### WORK TO COMPLETE
Copy the data that follows, character for character, minus the pictures.

### Stored data
#####
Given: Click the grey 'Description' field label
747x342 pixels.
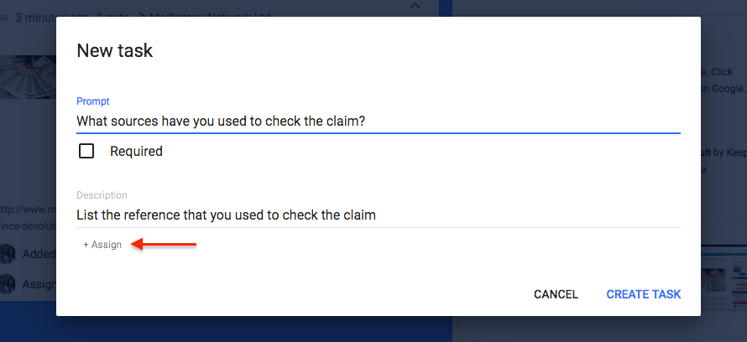Looking at the screenshot, I should tap(102, 195).
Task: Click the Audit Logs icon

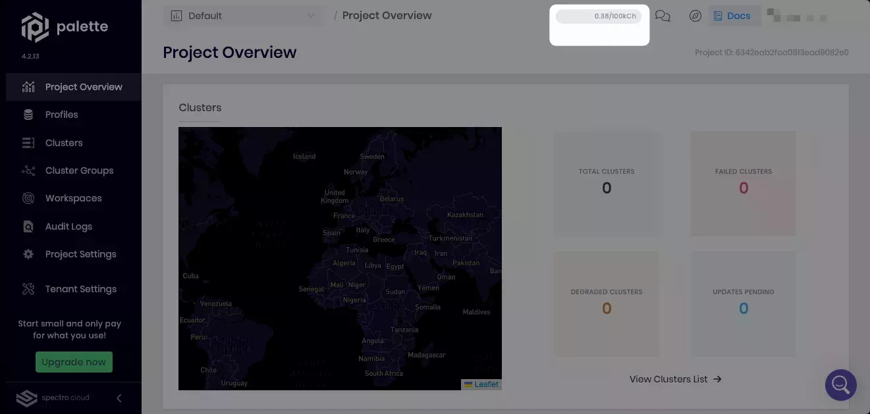Action: 28,226
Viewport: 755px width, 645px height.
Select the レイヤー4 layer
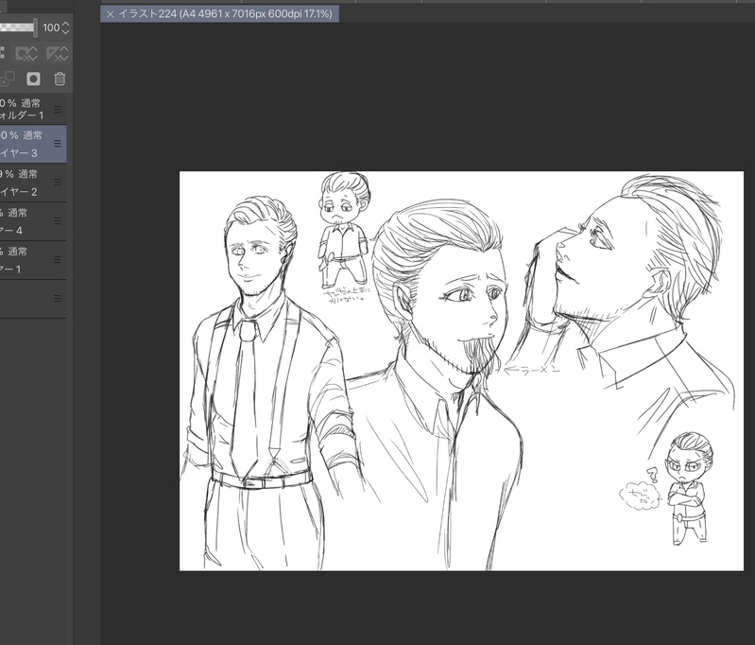point(24,222)
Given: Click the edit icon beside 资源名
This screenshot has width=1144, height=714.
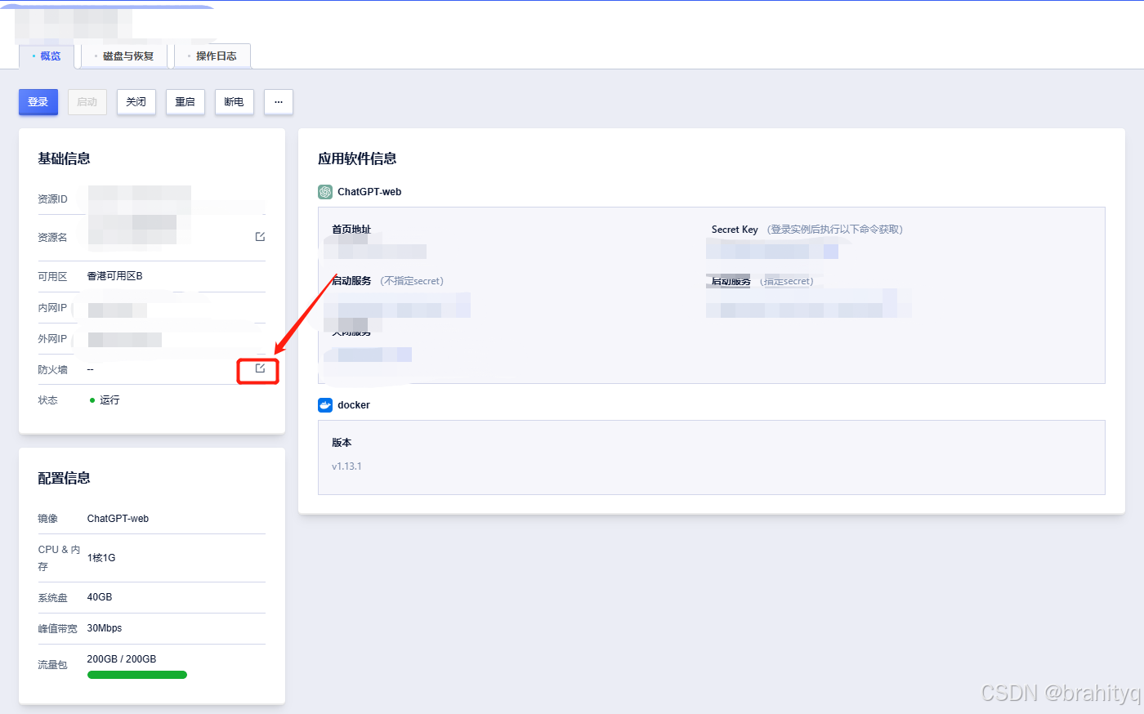Looking at the screenshot, I should click(x=259, y=236).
#####
### EXERCISE ANSWER
Given: Click the grey 'Description' field label
747x342 pixels.
Looking at the screenshot, I should tap(102, 195).
Task: Click the Audit Logs icon

Action: 28,226
Viewport: 755px width, 645px height.
Select the レイヤー4 layer
point(24,222)
Given: Click the edit icon beside 资源名
This screenshot has width=1144, height=714.
Looking at the screenshot, I should click(x=259, y=236).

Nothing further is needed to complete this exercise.